Define the chord in polar form: \(x\cos\alpha + y\sin\alpha = h\). With the chord passing through \((R,0)\) we have:

$$\text{(1)}\quad R\cos\alpha +0\cdot\sin\alpha = h \; \Rightarrow\; R\cos\alpha=h\; \Rightarrow\;\cos\alpha=\frac{h}{R}$$

Using \(\sin^2\alpha+\cos^2\alpha=1\) we have:

$$\text{(2)}\quad \sin\alpha=\sqrt{1-\cos^2\alpha} = \sqrt{1-\left(\frac{h}{R}\right)^2} = \frac{\sqrt{R^2-h^2}}{R}$$

Substitute \(\text{(1)}\)and \(\text{(2)}\) into the polar form above:

$$x\left(\frac{h}{R}\right) + y\frac{\sqrt{R^2-h^2}}{R} = h$$

$$\Rightarrow \boxed{hx + \sqrt{R^2-h^2}y = hR}$$

Conclusion:

Had this been one of Professor Stanton’s lectures he would have taken about two minutes on the blackboard, with many steps just skimmed over, and then everything would be promptly erased.

While I was at UofM Professor Stanton lobbied to create a “School of Computer Science” (see the tshirt in yellow above) but his dream fell flat. There wasn’t any other “school” in the Faculty of Science at the time, and there was great objection from the Head of the Department of Mathematics, Nathan Mendelsohn. I remember going to a meeting where Prof. Mendelsohn rambled on and on about how “computer science was not so special to be a separate school”, it was quite a heated debate.

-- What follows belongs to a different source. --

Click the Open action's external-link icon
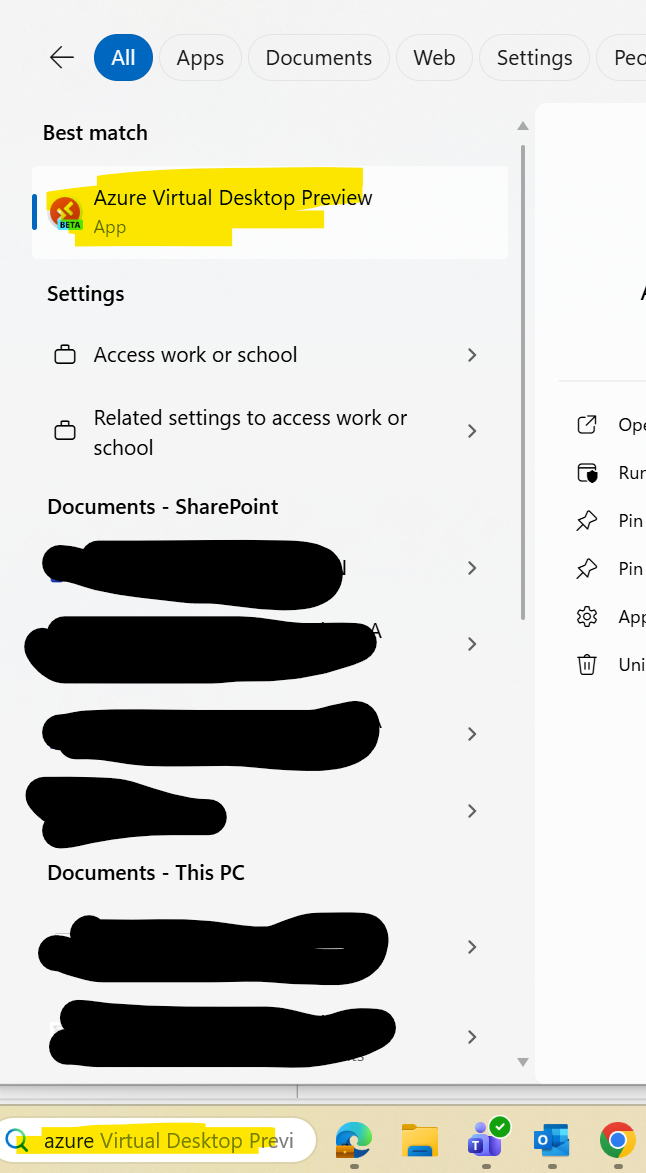The width and height of the screenshot is (646, 1173). click(587, 424)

But there was no question that the Computer Science department had character and identity at UofM. We were the social ones that held Donuts and Coffee hours, occupied the Top Floor of Macray Hall, had a “swamp” ala M*A*S*H which the occupiers called Ouagadougou, and we had a very special annual event called “The Ralphies” (see the red t-shirt above) where we celebrated the man with the pink tie, the founder of the Faculty of Mathematics at UofW, and our Computer Science and Mathematics leader.

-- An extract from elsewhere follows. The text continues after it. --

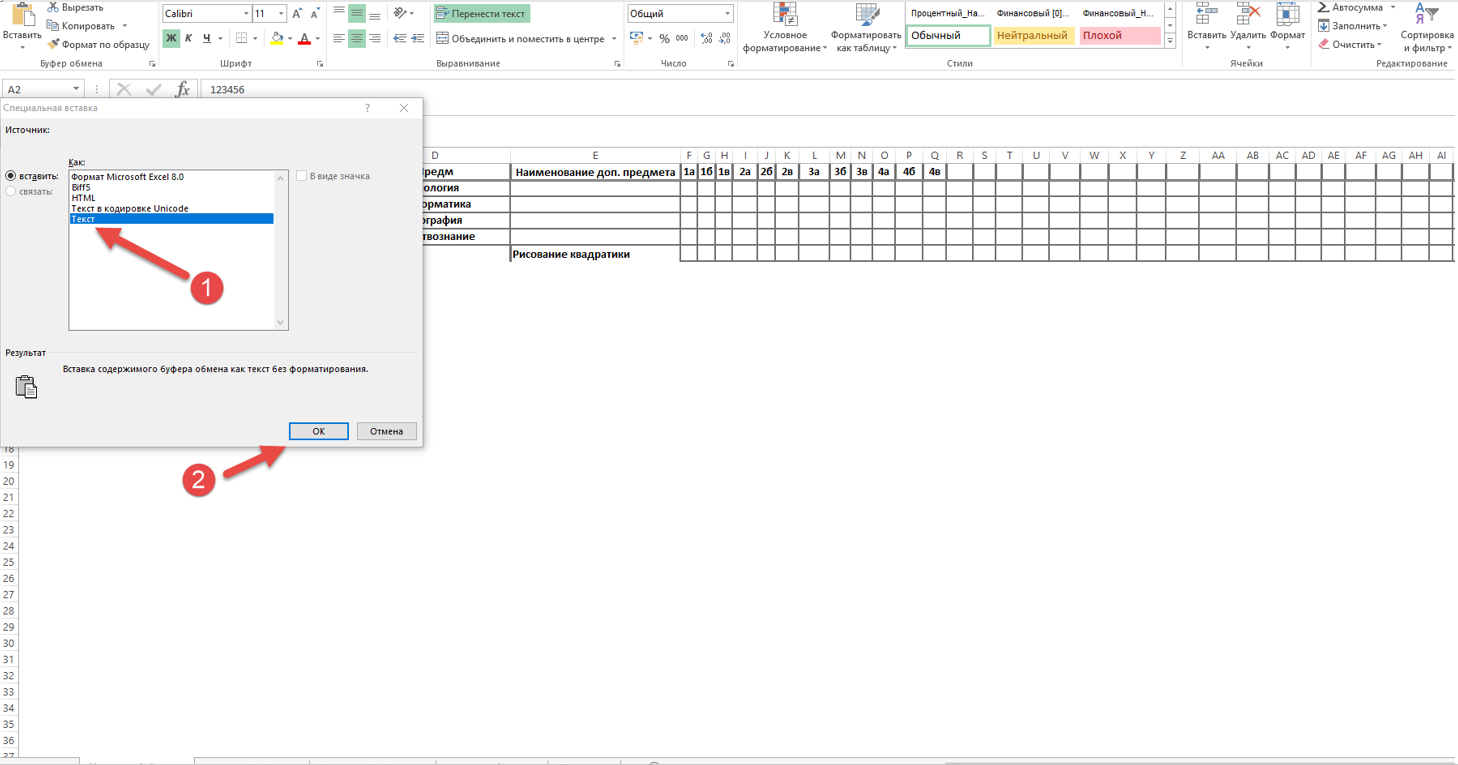Click the center horizontal alignment icon
Screen dimensions: 1458x765
point(357,38)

After I graduated I found out that Prof. Stanton was the most prolific donor to the Fisher Library. His first donation was an original 1587 2nd edition of the Holinshed Chronicles, the actual volumes that were used by Shakespeare as the basis of many of his plays. Today an original is worth almost $30,000! That donation was in 1986 and for the next 14 years until his death he donated many significant works. While we learned much mathematics from him we did not know much about the Renaissance Man that he was.